DOCUMENT PASSAGE -
Weekend Goal Met — Jewel Frames Quilt Top Completed

I had a goal to finish this quilt top on my long New Years weekend and I did it. I came in just under the wire and sewed the final seam and pressed this quilt top at 10 pm tonight.

I realized yesterday that I had made a mistake when sewing the first four rows of this top together last week. I had added the green sashing to the last block in each row, but had neglected to add the cornerstones to that piece of sashing. Here’s what the sashing on those first four rows looked like (bottom of the photo).

Here’s what they’re supposed to look like.

So before I dug in to finish sewing these blocks together today I had to rip out that sashing and add sashing with the cornerstones. Not my favorite thing to do.

After ripping off the wrong sashing I made one long strip with cornerstones to apply to those four rows all at one time.

STATED GOAL A - Can you echo the quilt top post word for word, from "Here’s what they’re" up to and including "thing to do."?
STATED GOAL B - Can you carry on the post about finishing the Jewel Frames quilt top, picking up right after its last sentence?

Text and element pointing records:
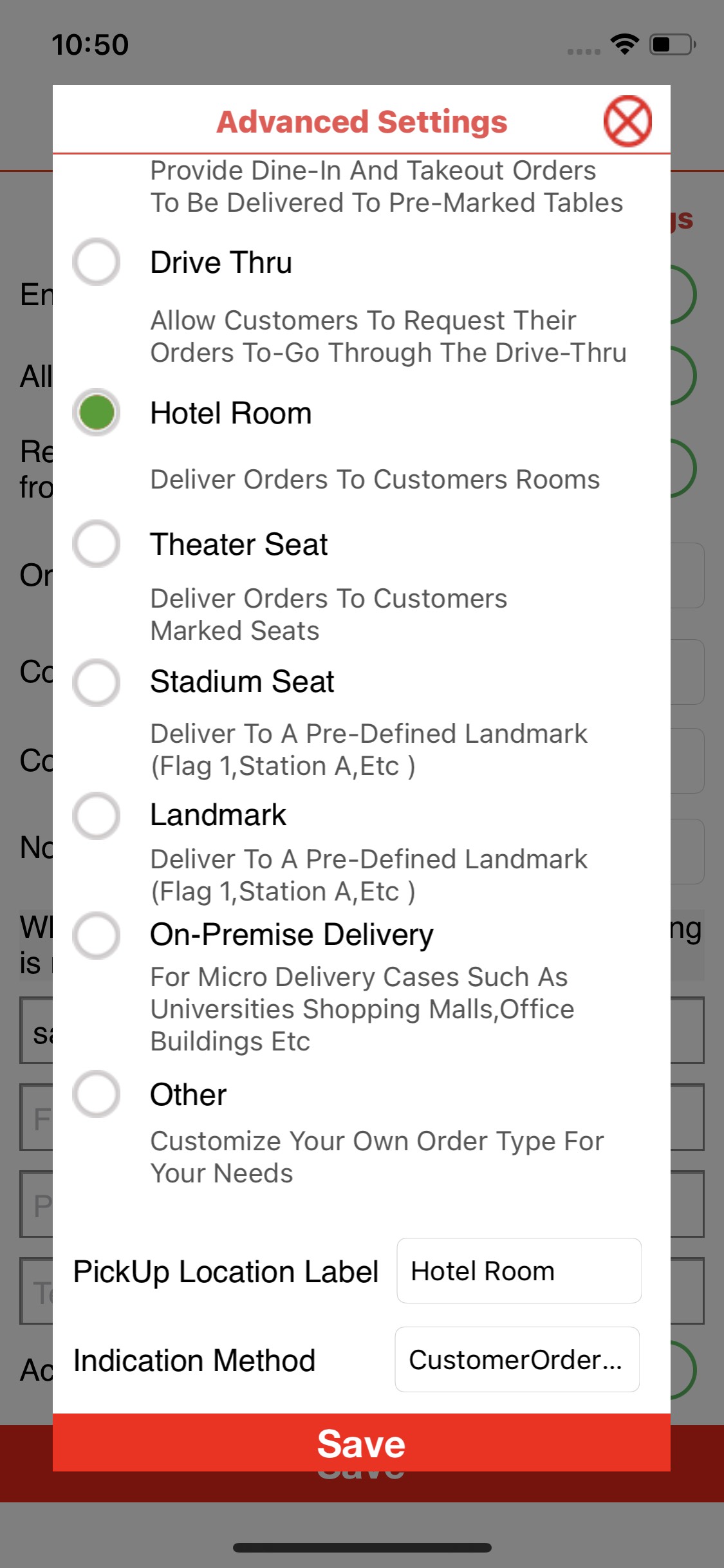Image resolution: width=724 pixels, height=1568 pixels.
Task: Tap the Wi-Fi status icon
Action: [624, 44]
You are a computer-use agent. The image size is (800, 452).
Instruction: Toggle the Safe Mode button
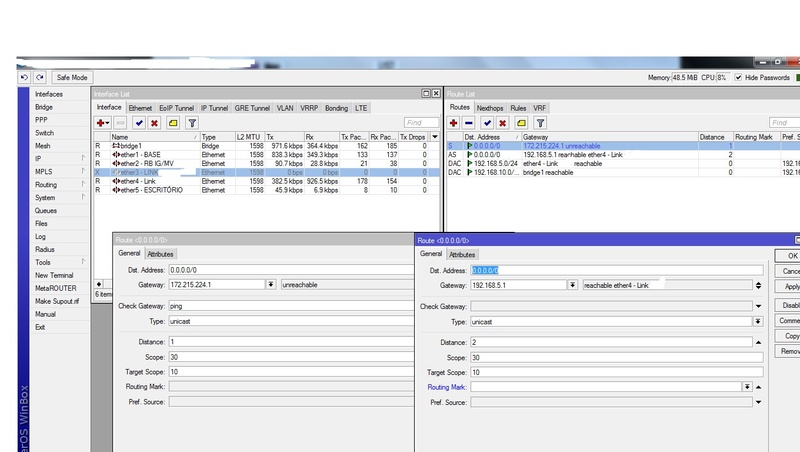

TASK ANSWER A -
Here’s what they’re supposed to look like.

So before I dug in to finish sewing these blocks together today I had to rip out that sashing and add sashing with the cornerstones. Not my favorite thing to do.

TASK ANSWER B -
Once I had that sashing fixed, I was ready to crack on and finish sewing the top together… except… I had to make more sashing and cornerstone pieces… I didn’t have enough to finish the last row of the top.

I sewed sashing pieces to a strip of the cornerstone fabric, then pressed and trimmed.

It’s pretty efficient to do it this way.

For reference, here’s a blog post from the past describing how I add sashing and cornerstones to my blocks. I do it block by block, rather than doing my sashing in long strips.

When I started sewing this afternoon I had three rows of blocks to sew together, plus a section of four sewn rows and a section of two sewn rows. So I ended up with a third section of three rows. That’s a total of nine rows. This quilt is nine blocks by 9 blocks. This quilt is so big I folded each section and pinned it to my portable design wall.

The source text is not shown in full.